#### WHAT IS EXPECTED
Copy out, word for word, the stretch of items from the very first line through the line containing "pyautogui.click(x=558, y=236)", including both ends.

Dataset rows:
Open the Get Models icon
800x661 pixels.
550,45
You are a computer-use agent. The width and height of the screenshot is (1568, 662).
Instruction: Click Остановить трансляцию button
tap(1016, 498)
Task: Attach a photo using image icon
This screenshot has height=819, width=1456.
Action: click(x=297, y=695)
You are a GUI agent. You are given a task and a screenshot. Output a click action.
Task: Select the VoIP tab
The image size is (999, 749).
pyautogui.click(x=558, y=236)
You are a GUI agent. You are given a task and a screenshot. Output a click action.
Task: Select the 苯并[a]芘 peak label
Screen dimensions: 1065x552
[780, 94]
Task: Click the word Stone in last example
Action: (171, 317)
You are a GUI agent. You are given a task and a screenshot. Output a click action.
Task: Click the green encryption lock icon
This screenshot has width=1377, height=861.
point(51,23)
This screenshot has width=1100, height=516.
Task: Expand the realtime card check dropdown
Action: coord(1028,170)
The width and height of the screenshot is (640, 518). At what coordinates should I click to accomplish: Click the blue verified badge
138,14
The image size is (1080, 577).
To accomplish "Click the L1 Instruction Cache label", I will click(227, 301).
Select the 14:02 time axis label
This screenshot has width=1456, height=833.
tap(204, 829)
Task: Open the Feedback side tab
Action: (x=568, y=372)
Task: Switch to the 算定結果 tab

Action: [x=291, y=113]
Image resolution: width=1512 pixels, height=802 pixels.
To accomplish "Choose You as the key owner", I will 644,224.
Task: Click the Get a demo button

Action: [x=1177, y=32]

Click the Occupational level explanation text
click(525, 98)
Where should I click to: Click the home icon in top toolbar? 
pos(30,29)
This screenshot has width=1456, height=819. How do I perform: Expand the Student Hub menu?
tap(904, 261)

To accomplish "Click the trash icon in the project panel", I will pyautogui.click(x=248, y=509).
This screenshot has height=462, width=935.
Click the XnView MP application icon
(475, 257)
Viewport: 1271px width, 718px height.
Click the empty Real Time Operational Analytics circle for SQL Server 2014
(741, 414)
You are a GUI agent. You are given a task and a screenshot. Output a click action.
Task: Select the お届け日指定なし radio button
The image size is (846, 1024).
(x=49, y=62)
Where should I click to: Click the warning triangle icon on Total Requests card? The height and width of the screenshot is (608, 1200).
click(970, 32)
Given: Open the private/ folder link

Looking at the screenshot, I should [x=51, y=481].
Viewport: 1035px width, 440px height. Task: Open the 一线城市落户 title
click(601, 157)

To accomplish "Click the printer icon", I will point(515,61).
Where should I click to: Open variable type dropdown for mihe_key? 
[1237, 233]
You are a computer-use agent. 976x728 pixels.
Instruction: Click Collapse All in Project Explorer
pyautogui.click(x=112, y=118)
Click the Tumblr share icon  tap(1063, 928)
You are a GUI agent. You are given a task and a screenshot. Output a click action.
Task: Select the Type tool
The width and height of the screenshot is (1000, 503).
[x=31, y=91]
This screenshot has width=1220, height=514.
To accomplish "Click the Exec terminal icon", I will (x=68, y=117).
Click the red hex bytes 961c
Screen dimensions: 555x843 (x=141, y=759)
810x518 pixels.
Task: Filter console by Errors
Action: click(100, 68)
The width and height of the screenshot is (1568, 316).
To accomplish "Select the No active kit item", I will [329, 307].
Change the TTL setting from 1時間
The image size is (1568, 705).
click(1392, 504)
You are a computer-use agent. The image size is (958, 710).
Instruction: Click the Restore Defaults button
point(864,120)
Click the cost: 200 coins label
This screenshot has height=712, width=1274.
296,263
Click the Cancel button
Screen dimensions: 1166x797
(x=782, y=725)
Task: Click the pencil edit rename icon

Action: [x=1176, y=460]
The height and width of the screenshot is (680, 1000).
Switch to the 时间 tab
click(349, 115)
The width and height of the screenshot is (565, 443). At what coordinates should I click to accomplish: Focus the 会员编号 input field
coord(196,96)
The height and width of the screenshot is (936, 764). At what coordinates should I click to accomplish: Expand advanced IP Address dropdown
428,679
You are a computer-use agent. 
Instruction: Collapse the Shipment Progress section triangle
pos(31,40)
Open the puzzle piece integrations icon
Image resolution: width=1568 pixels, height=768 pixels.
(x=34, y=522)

#### TASK RESULT
Open the Get Models icon
800x661 pixels.
550,45
You are a computer-use agent. The width and height of the screenshot is (1568, 662).
Instruction: Click Остановить трансляцию button
tap(1016, 498)
Task: Attach a photo using image icon
This screenshot has height=819, width=1456.
Action: click(x=297, y=695)
You are a GUI agent. You are given a task and a screenshot. Output a click action.
Task: Select the VoIP tab
The image size is (999, 749).
pyautogui.click(x=558, y=236)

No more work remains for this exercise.